Bjørt keucht Dampfwolken
Über die Bucht vor der Hauptstadt Tórshavn fliegen rythmische Kommandos. Breite, offene Ruderboote mit sechs, acht, zehn auf und ab pumpenden Rücken in einheitlichem Sportdress pflügen das Hafenbecken. Färöerboote, die Ururenkel der Wikingerboote. Die blauen gehören dem Ruderclub Knørrur, und im größten davon wippen zehn blonde Pferdeschwänze über neongelben Rettungswesten – die weibliche Jugend des Clubs, gesegnet mit dieser beneidenswerten skandinavischen Ausstrahlung von Selbstvertrauen, Gesundheit und Zuversicht. Einer der Pferdeschwänze gehört Bjørt Oladottir Joensen. Sie keucht eine Dampfwolke nach der anderen in die Luft und zieht das schwere, vierkantige Holzruder routiniert durch. Bewegt sie sich nicht im perfekten Einklang mit ihren Teamgefährtinnen, wird sie ihre Finger quetschen oder der Vorderfrau die Rippen prellen. Eine Stunde schnauft sie unter Volllast, dann schleppen Bjørt und die anderen den zentnerschweren Kahn gemeinsam wieder ins Bootshaus, fünfmal pro Woche. Ein Trainingsprogramm weit jenseits von Problemzonengymnastik, doch Bjørt stellt klar: “Natürlich ist das der beste Sport! Es ist auch besser als Fußball – es ist eben der Nationalsport. Die Leute feuern Dich an, schon im Training. Und Ihr solltet mal sehen, was hier in zwei Wochen los ist!”

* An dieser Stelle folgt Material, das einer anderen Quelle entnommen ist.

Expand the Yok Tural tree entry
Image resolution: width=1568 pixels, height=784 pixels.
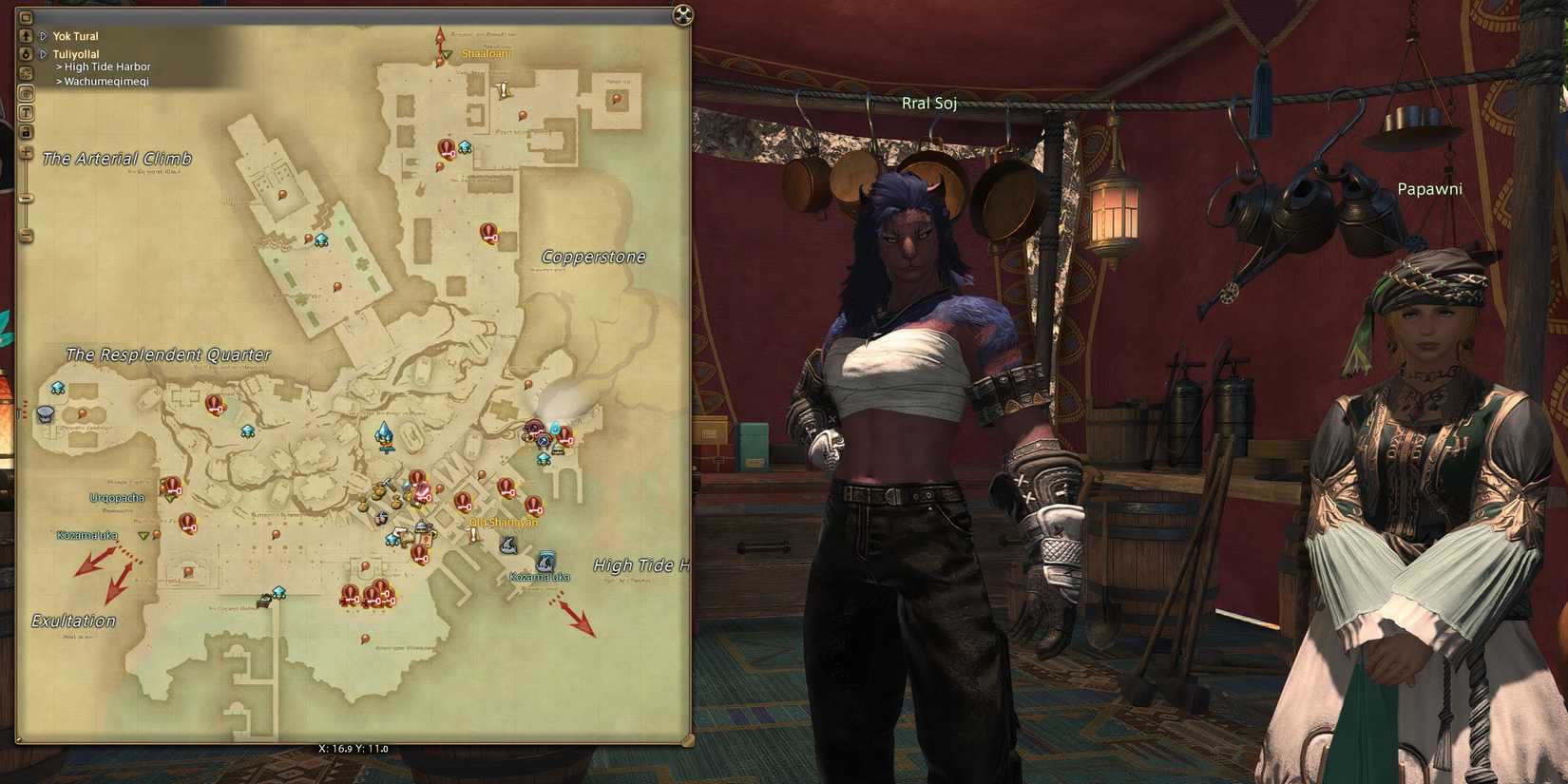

In zwei Wochen, am 28. Juli, feiern die Färinger am Hafen ihren Nationalfeiertag. Aus allen Fjorden und durch alle Tunnel werden sie anreisen, und sie werden am Ufer stehen, wenn sich wie jedes Jahr im siebten und letzten Rennen der Saison die Landesmeisterschaft der Ruderer entscheidet. Rufen, fiebern, klatschen werden sie, wenn Bjørt und die Anderen Alles geben. Und später werden sie enger zusammenrücken in der langen, blauen Dämmerung. Sie werden sich an den Händen fassen, Tausende. Und sie werden gemeinsam singen, die Alten mit den dunkelroten Trachtenmützen und die Jungen in Turnschuhen und Schirmkappen. Sie werden in langen Reihen tanzen zu ihren endlosen Liedern über Könige und Kriege, über Mord und Totschlag und das raue Leben hier draußen. Und es wird seltsam heiter klingen.